A video of Heath Ledger hanging out at a drug-fueled party two years before his death would seem to constitute must-see material for a tabloid entertainment show.
But when such a video ended up in the hands of the producers of Entertainment Tonight, the program declined to broadcast it, a spokeswoman said, "out of respect for Heath Ledger's family." The 28-year-old actor died on Jan. 22 from what the medical examiner called an accidental overdose of prescription medications.
Amy Winehouse did not merit the same discretion. Images from a video that showed her smoking what a British tabloid, The Sun, said was a pipe of crack cocaine, as well as admitting to having taken "about six" Valium, were widely disseminated in the news media around the same time.
When Owen Wilson was hospitalized in August after an apparent suicide attempt, his plight was the subject of a single US Weekly cover story. Not so Britney Spears, recently confined in a psychiatric ward, who has inspired six cover stories for the magazine during the same time span.
When Kiefer Sutherland was released from the jail in Glendale, California, after serving a 48-day sentence for a drunken driving conviction, the event merited little more than buried blurbs.
Contrast this to Paris Hilton's return to jail last year after a brief release to serve the rest of a 45-day sentence for a probation violation involving alcohol-related reckless driving. The event invited a level of attention that evoked the OJ Simpson trial. Hordes of cameras enveloped the limousine that ferried the tear-streaked heiress to jail.
Yes, women are hardly the only targets of harsh news media scrutiny - just ask Mel Gibson. But months of parallel incidents like these seem to demonstrate disparate standards of coverage. Men who fall from grace are treated with gravity and distance, while women in similar circumstances are objects of derision, titillation and black comedy.
Some celebrities and their handlers are now saying straight out that the news media have a double standard.
"Without a doubt, women get rougher treatment, less sensitive treatment, more outrageous treatment," said Ken Sunshine, a publicist whose clients include Ben Affleck and Barbra Streisand. "I represent some pretty good-looking guys, and I complain constantly about the way they're treated and covered. But it's absolutely harder for the women I represent."
Liz Rosenberg, a publicist at Warner Bros/Reprise Records who represents Madonna, among others, also thinks sexism is at work. "Do you see them following Owen Wilson morning, noon and night?" she asked.
Some editors confirm that they handle female celebrities differently. But the reason, they contend, is rooted not in sexist attitudes, but in the demographics of their audience.
The readership of US Weekly, for example, is 70 percent female; for People, it's more than 90 percent, according to the editors of these magazines.
"Almost no female magazines will put a solo male on the cover," said Janice Min, the editor in chief of US Weekly. "You just don't. It's cover death. Women don't want to read about men unless it's through another woman: a marriage, a baby, a breakup."

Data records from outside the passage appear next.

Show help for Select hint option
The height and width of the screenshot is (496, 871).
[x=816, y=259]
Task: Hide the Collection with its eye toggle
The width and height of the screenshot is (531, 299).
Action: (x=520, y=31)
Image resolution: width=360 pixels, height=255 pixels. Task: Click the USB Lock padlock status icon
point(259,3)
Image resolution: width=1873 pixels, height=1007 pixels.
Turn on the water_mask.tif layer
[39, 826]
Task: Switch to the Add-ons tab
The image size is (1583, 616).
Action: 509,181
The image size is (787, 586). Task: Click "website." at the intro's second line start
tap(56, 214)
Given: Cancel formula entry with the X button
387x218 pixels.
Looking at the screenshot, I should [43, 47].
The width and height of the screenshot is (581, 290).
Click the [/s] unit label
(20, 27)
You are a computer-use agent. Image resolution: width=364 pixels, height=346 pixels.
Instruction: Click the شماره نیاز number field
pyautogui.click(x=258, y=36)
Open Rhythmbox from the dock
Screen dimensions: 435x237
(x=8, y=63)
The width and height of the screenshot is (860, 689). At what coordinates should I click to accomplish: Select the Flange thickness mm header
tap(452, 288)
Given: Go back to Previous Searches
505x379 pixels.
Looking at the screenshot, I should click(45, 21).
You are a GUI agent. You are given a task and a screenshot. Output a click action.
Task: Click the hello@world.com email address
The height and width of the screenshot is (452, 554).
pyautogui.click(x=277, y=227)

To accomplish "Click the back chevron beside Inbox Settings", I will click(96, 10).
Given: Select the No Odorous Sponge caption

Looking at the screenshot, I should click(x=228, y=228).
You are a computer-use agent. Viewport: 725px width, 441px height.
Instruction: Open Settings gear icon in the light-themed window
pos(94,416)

Thus, magazine coverage of Ledger's death gave way to stories about Michelle Williams, Ledger's former girlfriend and the mother of his daughter; US Weekly, for instance, put the headlines "A Mother's Pain" and "My Heart is Broken" atop a four-page spread. Mary-Kate Olsen, telephoned several times by the discoverer of Ledger's body, came in for it, too: "What Mary-Kate Knows" trumpeted In Touch Weekly.